American drag racer (1925–2012)

John William Bradley (29 October 1925, San Bernardino, California-29 November 2012, Dolan Springs, Arizona), nicknamed "Mr. Flathead", was a pioneering American drag racer and land speed racer. He was inducted into the International Drag Racing Hall of Fame in 1994.

== Early life ==
Bradley was a veteran of the United States Navy during World War II. He was a member of National Hot Rod Association for sixty years.

== Racing career ==
Bradley started racing in Southern California in 1946, competing on dirt tracks and in illegal street races, with a Deuce roadster. His first dragster used Ford Model T frame rails and a Ford flathead V8; built in 1952, it hit a speed of 147 mph.

Bradley set records beginning in 1956 and was still doing so until a few years ago. He recorded twenty-eight wins in Top Eliminator in 1956 alone.

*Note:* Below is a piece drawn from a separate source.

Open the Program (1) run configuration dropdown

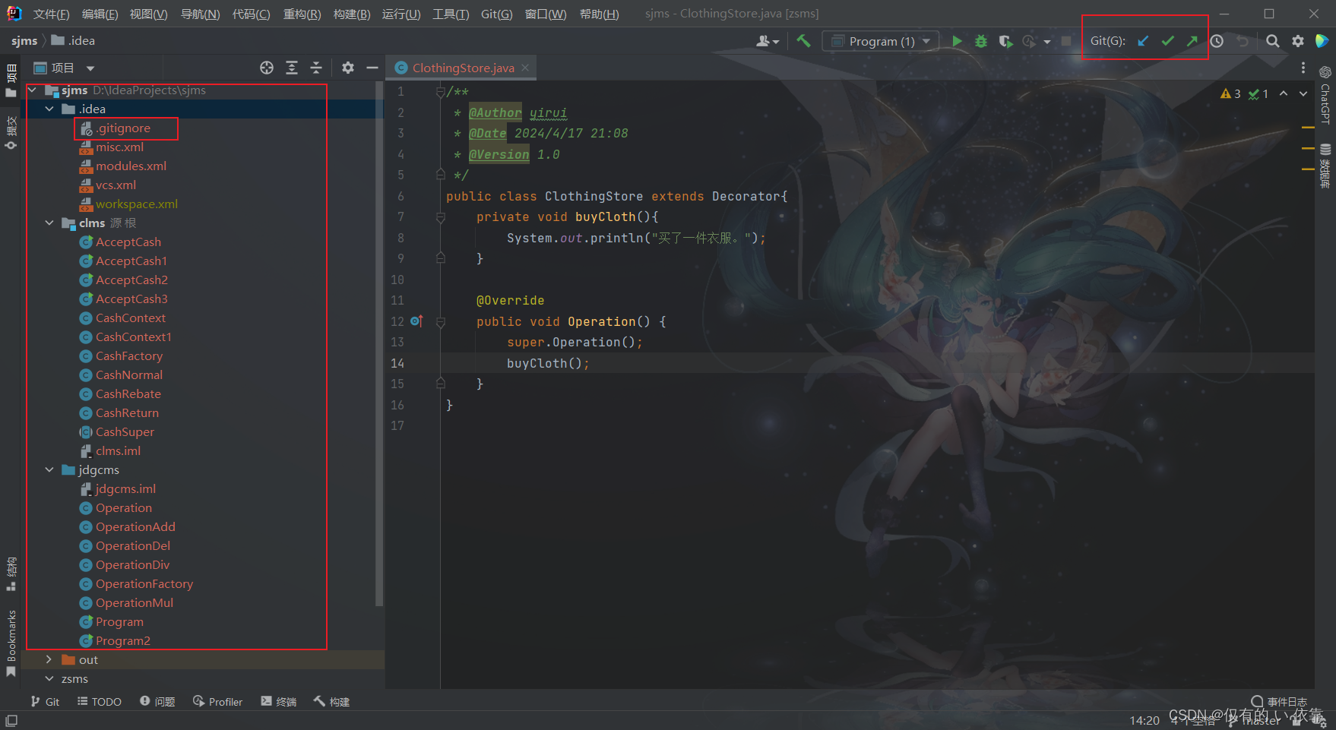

Bradley drove the tube-chassised Gene's Brake Shop Special digger in 1961. Running on gasoline, Bradley would cheat, hiding nitro in the fuel line to pass scrutineering; nitro had been banned as unsafe for racing by NHRA in 1957. Track officials routinely tore down the carburetors and intake manifold, and tested the front-mounted fuel tank, without finding anything amiss. This car would take Bradley to 50 Top Eliminator titles and a number of track records during 1957 and 1958.

At the Colton Dragster Invitational (Bradley's home track) in 1957, Bradley defeated Emory Cook (in the hemi-powered Cook and Bedwell digger). He lost in the semi-final at the NHRA Fuel and Gass Championship in Bakersfield, California, in 1959, but won that year's Southern California Championship, hosted by the Pomona Valley Timing Association.

Bradley also drove a twin-engined car which used a pair of flatties, in a chassis welded up in Bradley's garage, built with the assistance of long-time partner Max Romero. This car ran 100% nitro, and turned in a pass of 8.98 seconds at 172 mph. He campaigned this car from 1958 to 1962.

Bradley used a high-gear-only transmission in all his dragsters, which resulted in bogging off the starting line when combined with the flathead's poor low-rpm torque. It was because of this he used the nitro.

Unlike other racers, Bradley continued to campaign a flatty-powered digger, earning him the nickname "Mr. Flathead". Bradley retired from professional racing, but continued to run a 9-second flathead-powered exhibition car on California's nostalgia drag racing circuit into his late 70s. This car uses eight-plug billet aluminum cylinder heads Bradley designed himself.

Bradley was inducted into the International Drag Racing Hall of Fame in 1994.

== Family ==
Bradley's wife, Jeanne, died in 1998. He had two children, Frank and Lori, and five grandchildren, Mona and Travis (from his son's marriage), and Nichole, Holly, Tige from his daughter's.

Bradley is buried at Riverside National VA Cemetery, Riverside, California.